I had forgotten that I was dressed as a Quaker. “ Tell the coachman to stop at the first cloth warehouse where they have ready-made cloaks,” said I. The man did so; I went out and purchased a roquelaure, which enveloped my whole person. I then stopped at a hatter's, and purchased a hat according to the mode. “ Now drive to the Piazza,” said I, entering the coach. I know not why, but I was resolved to go to that hotel. It was the one I had stayed at when I first arrived in London, and I wished to see it again. When the hackney coach stopped, I asked the waiter who came out whether he had apartments, and answering me in the affirmative, I followed him, and was shown into the same rooms I had previously occupied. “ These will do," said I, “ now let me have something to eat, and send for a good tailor.” The waiter offered to remove my cloak, but I refused, saying that I was cold. He left the room, and I threw myself on the sofa, running over all the scenes which had passed in that room with Carbonnell, Harcourt, and others. My thoughts were broken in upon by the arrival of the tailor. “ Stop a moment,” said I, “and let him come in when I ring.” So ashamed was I of my Quaker's dress, that I threw off my coat and waistcoat, and put on my cloak again before I rang the bell for the tailor to come up. “ Mr. —," said I, “I must have a suit of clothes ready by tomorrow at ten o'clock."

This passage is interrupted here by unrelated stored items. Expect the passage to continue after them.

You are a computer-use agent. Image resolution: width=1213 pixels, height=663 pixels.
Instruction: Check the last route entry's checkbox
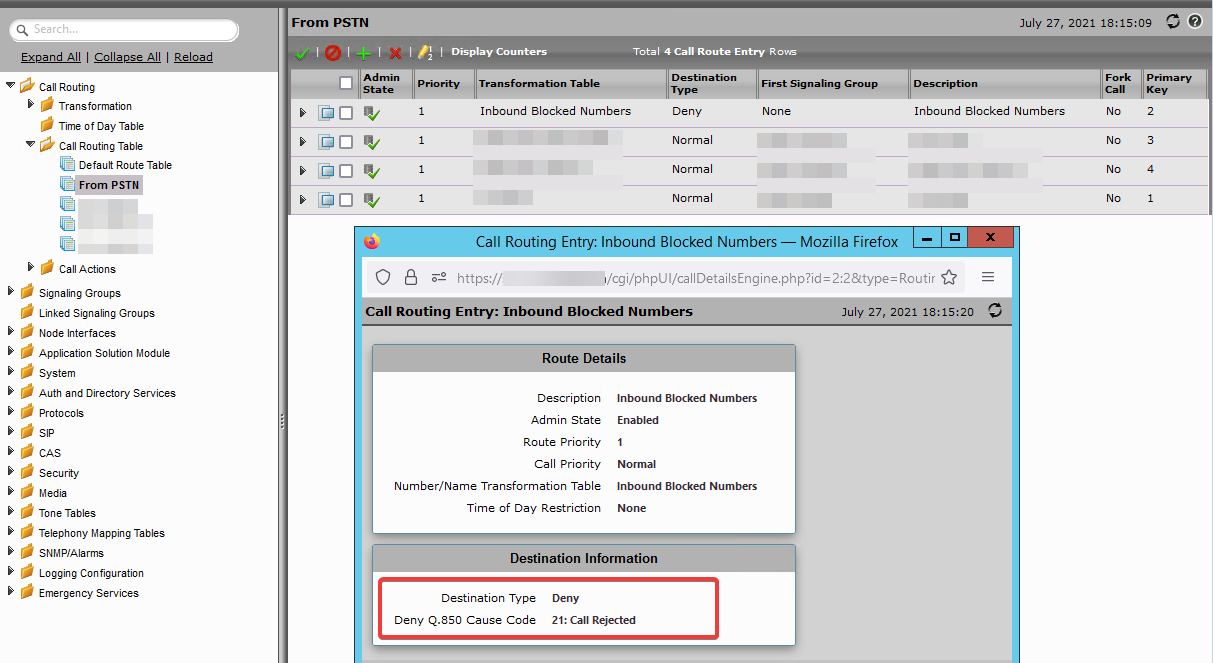point(344,198)
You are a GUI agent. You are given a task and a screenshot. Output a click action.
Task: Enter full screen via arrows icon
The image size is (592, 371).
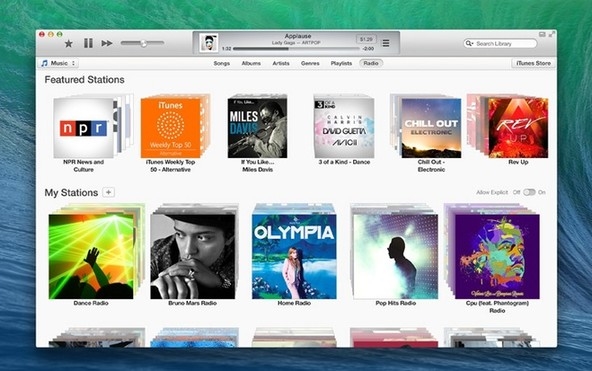click(552, 34)
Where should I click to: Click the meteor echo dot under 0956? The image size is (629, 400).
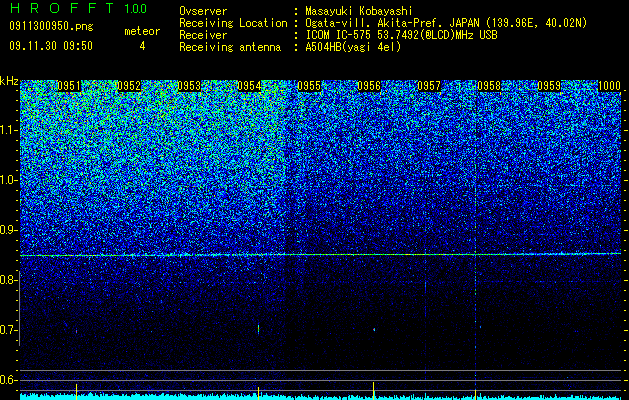click(x=374, y=330)
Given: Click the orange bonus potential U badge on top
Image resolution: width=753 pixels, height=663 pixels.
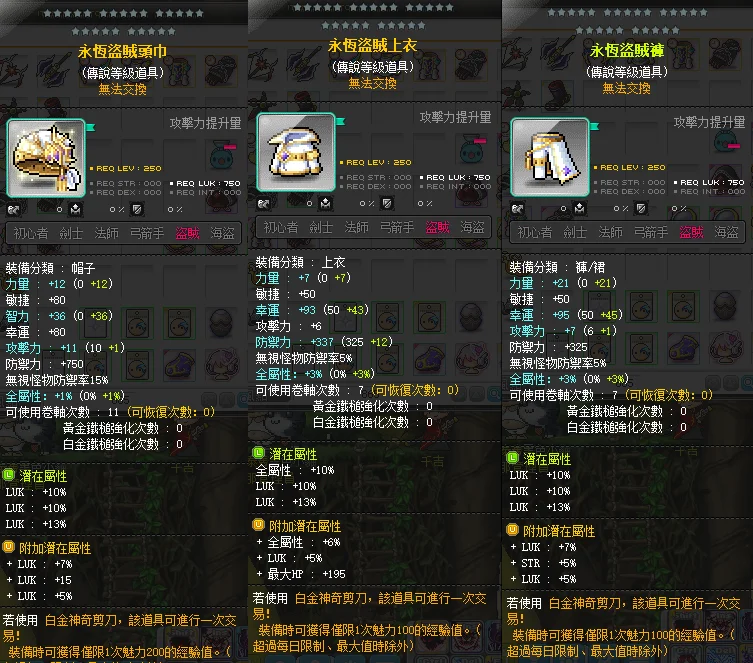Looking at the screenshot, I should pos(258,525).
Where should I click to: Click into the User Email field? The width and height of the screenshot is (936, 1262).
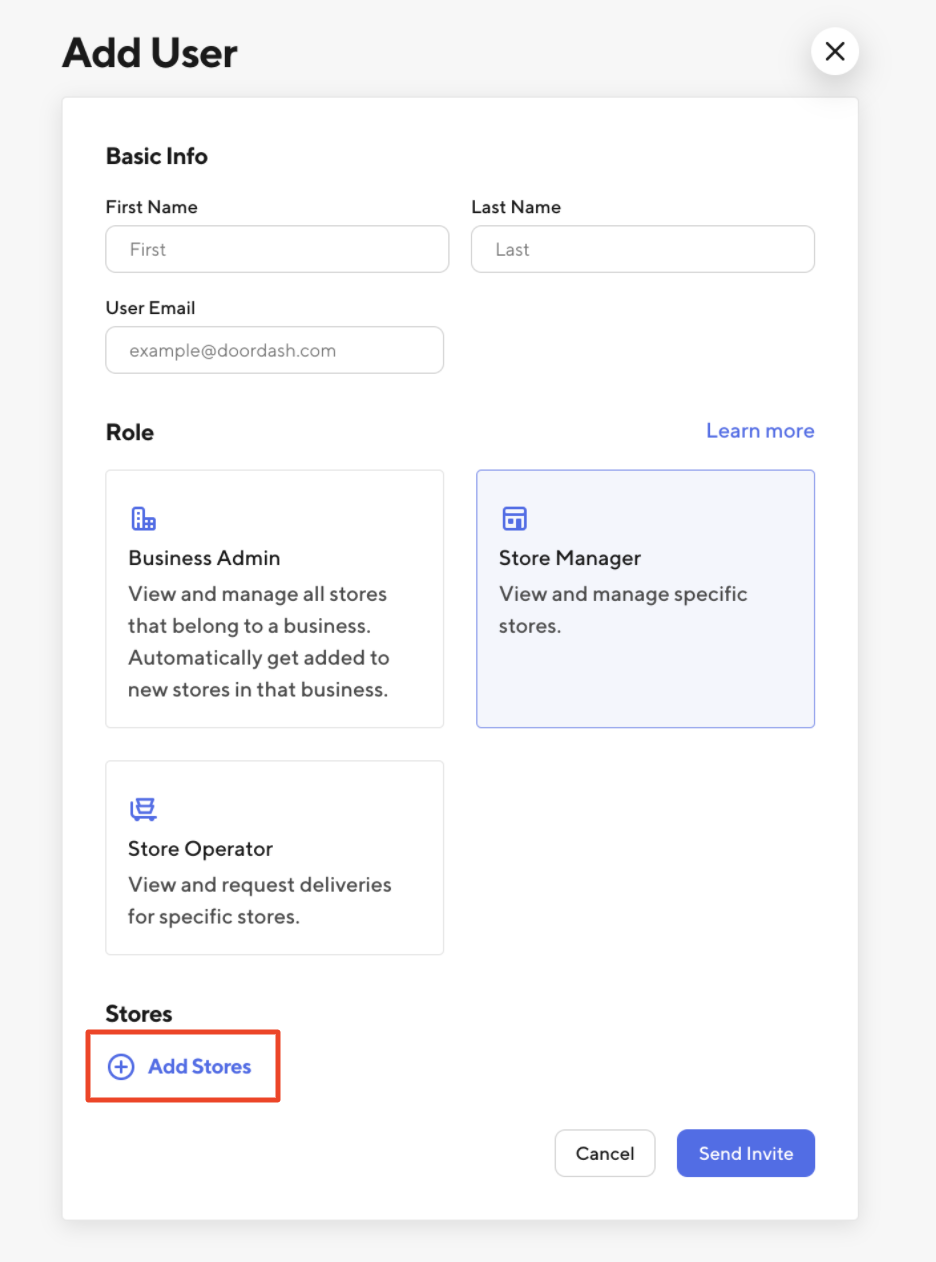[x=274, y=350]
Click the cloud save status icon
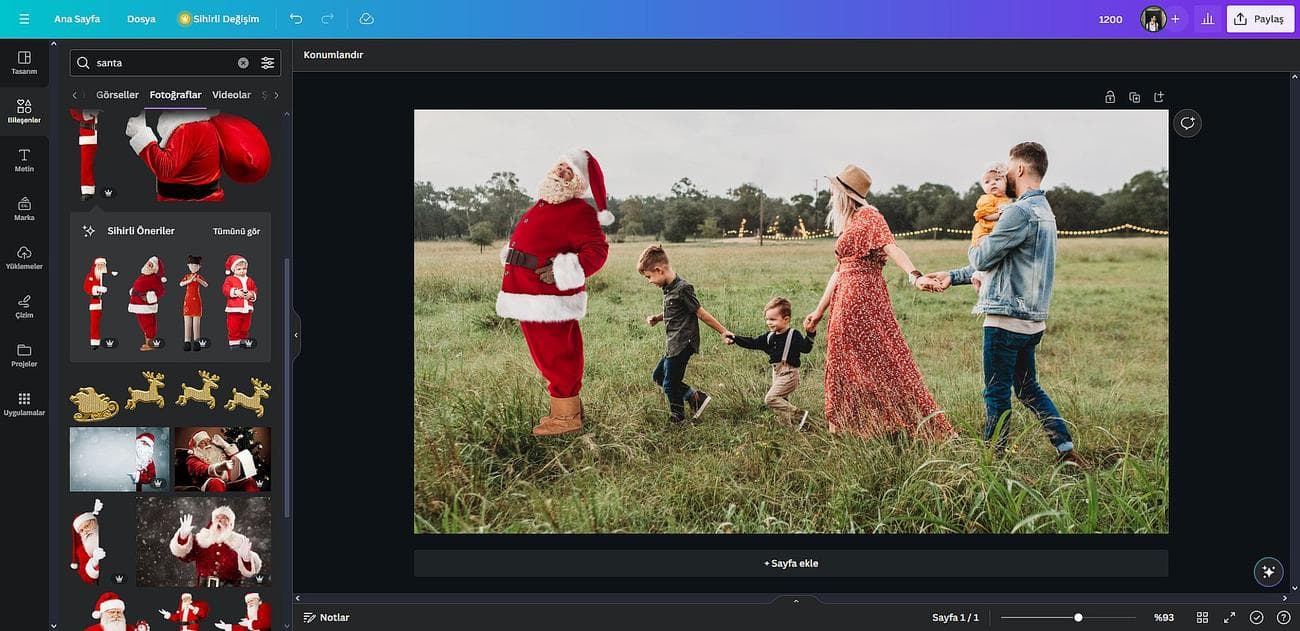 click(366, 19)
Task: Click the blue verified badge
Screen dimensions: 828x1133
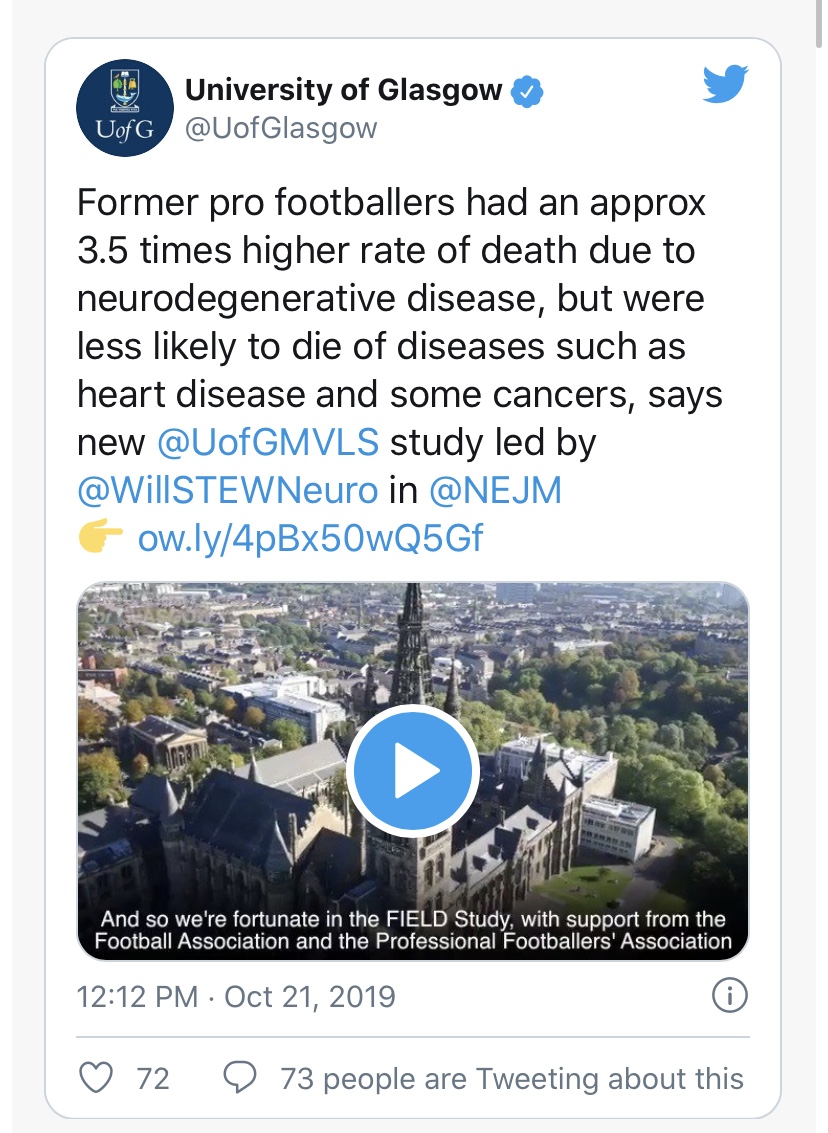Action: pyautogui.click(x=527, y=92)
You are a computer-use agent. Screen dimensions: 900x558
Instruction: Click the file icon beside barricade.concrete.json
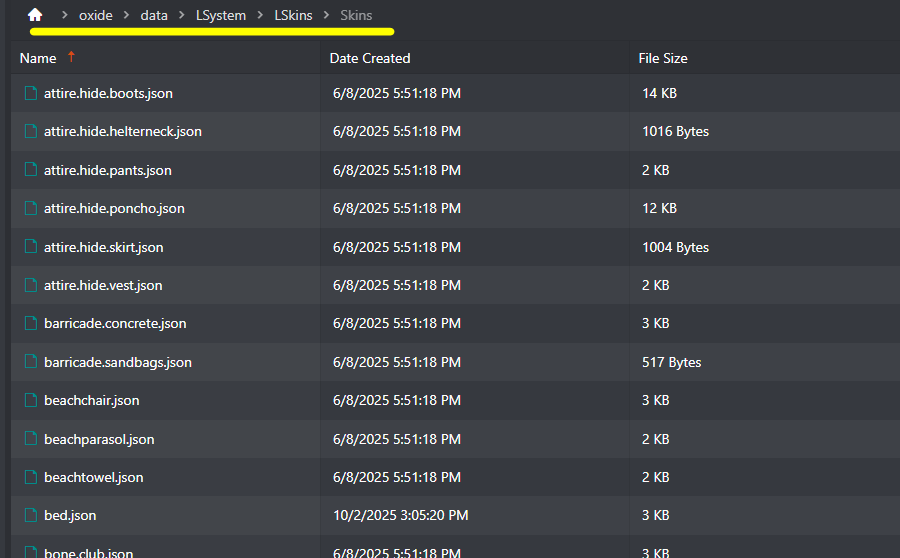[x=31, y=323]
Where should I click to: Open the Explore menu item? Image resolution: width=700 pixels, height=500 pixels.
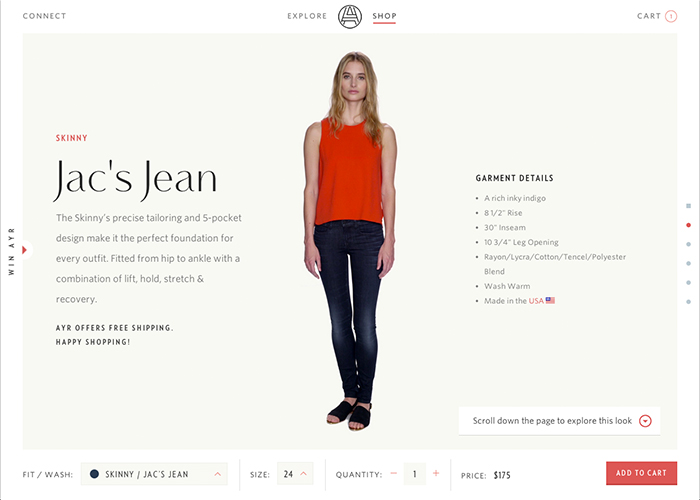(307, 16)
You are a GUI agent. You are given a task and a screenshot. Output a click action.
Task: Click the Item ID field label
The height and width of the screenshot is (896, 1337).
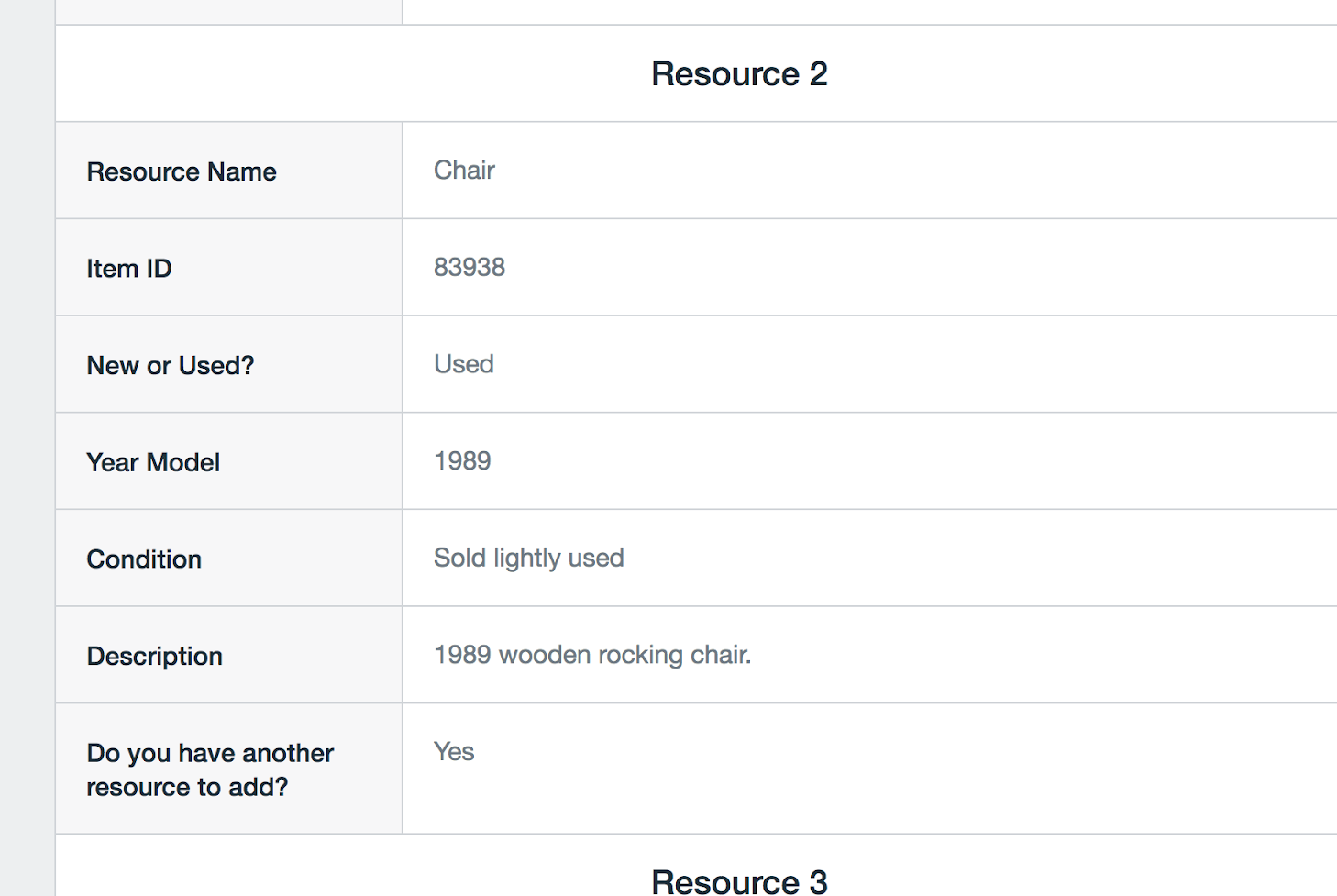(129, 269)
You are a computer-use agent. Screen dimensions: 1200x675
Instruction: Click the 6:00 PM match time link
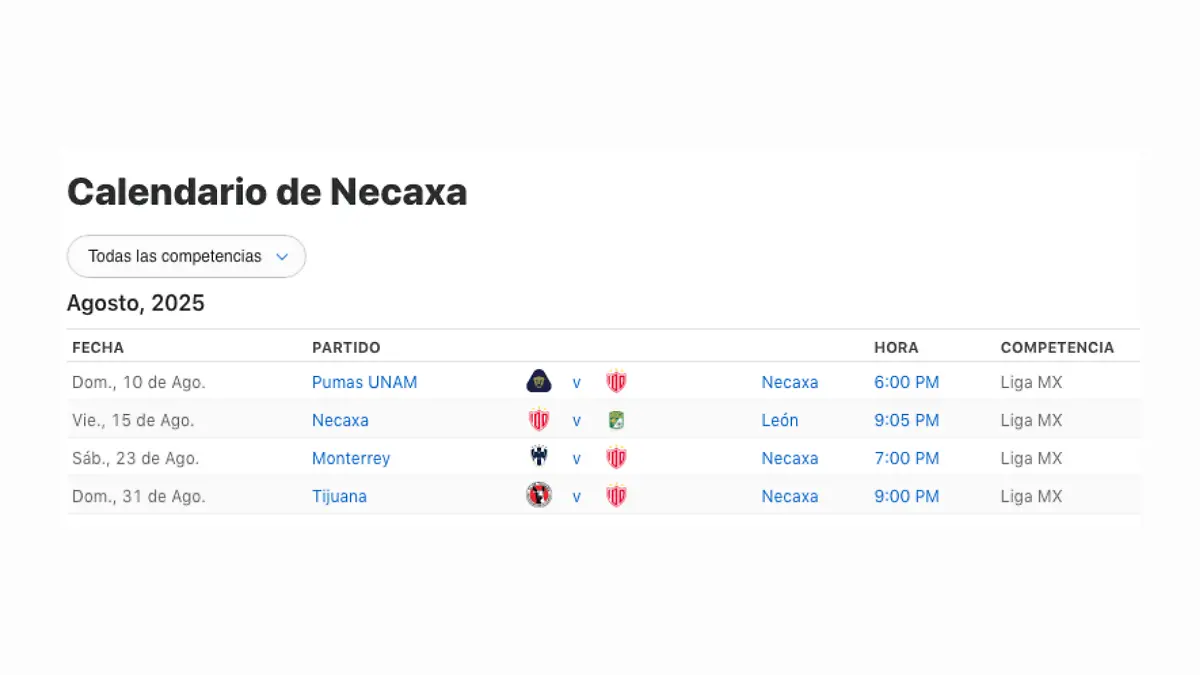point(906,382)
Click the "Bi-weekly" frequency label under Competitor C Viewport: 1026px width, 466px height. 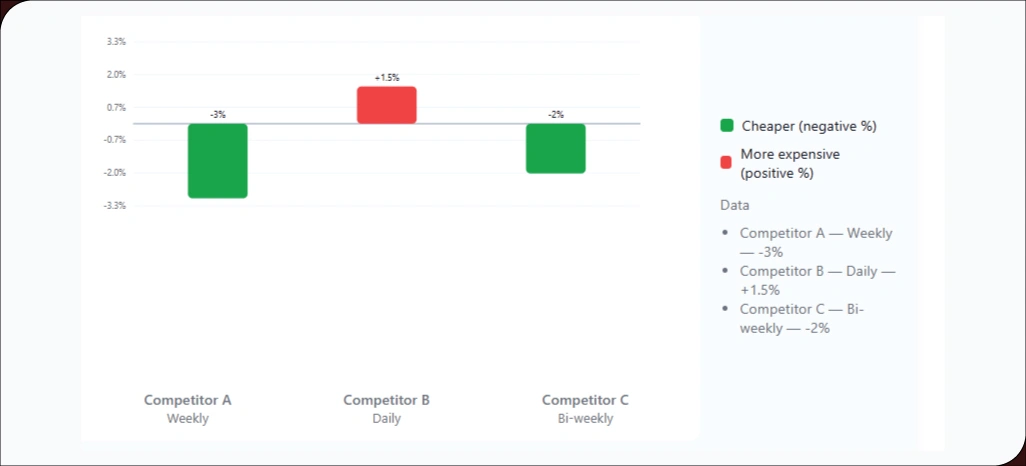[x=585, y=419]
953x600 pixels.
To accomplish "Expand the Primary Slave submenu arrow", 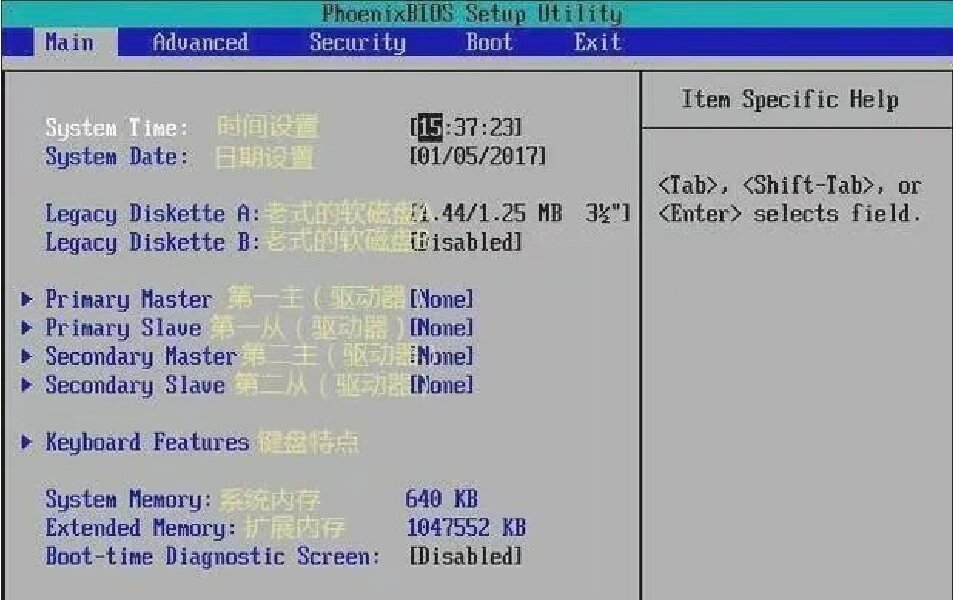I will [x=26, y=328].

Impossible, sir.” “ Impossible !” said I, “ and you pretend to be a fashionable tailor. Leave the room."

At this peremptory behaviour the tailor imagined that I must be somebody

“ I will do my possible, sir, and if I can only get home in time to start the workmen, I think it may be managed. Of course you are aware of the expense of night work.”

“I am only aware of this, that if I give an order I am accustomed to have it obeyed; I learnt that from my poor friend, Major Carbonnell.”

The tailor bowed low; there was magic in the name, although the man was dead.

“ Here have I been masquerading in a Quaker's dress, to please a puritannical young lady, and I am obliged to be off without any other clothes in my portmanteau ; so take my measure, and I expect the clothes at ten precisely." So saying, I threw off my roquelaure, and desired him to proceed. This accomplished, the tradesman took his leave. Shortly afterwards, the door opened, and as I lay wrapped up in my cloak on the sofa, in came the landlord and two waiters, each bearing a dish of my supper. I wished them at the devil; but I was still more surprised when the landlord made a low bow, saying, “ Happy to see you returned, Mr. Newland; you've been away some time-another grand tour, I presume.”

“ Yes, Mr. - I have had a few adventures since I was last here,” replied I, carelessly, “but I am not very well. You may leave the supper, and if I feel inclined, I will take a little by-and-bye,-no one need wait."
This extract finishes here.